### Entries shown
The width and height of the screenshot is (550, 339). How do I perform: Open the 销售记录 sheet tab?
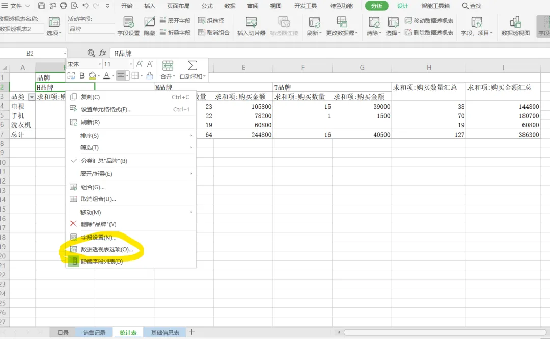94,333
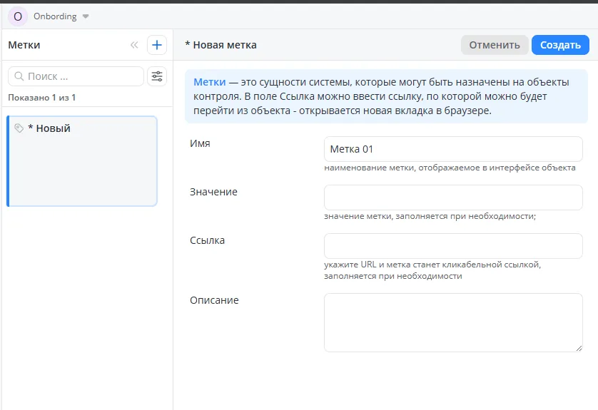The image size is (598, 410).
Task: Click the Имя field containing Метка 01
Action: [x=452, y=149]
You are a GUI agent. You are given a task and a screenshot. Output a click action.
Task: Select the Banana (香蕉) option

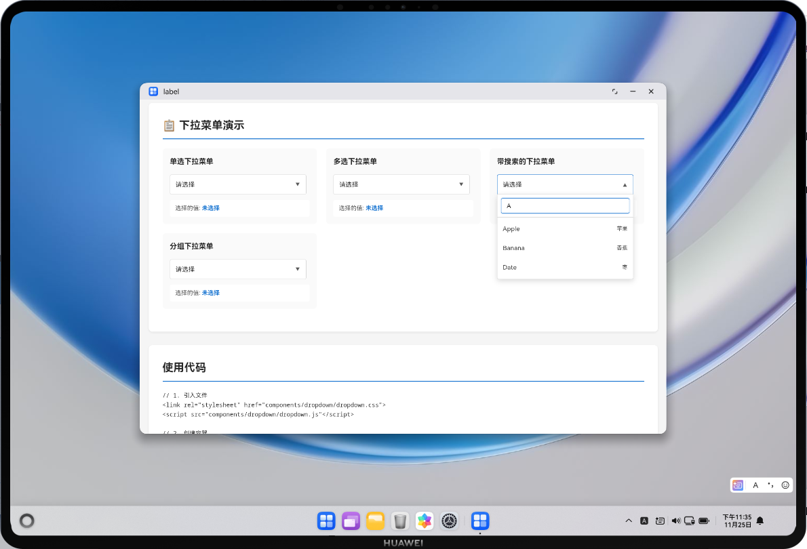click(565, 247)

### Written request
Report every line of the rows above that contains the string "screenshot", matching case exactly.

### Response to the exercise
The width and height of the screenshot is (550, 339). How do I perform: Open the 销售记录 sheet tab?
You are a GUI agent. You are given a task and a screenshot. Output a click action.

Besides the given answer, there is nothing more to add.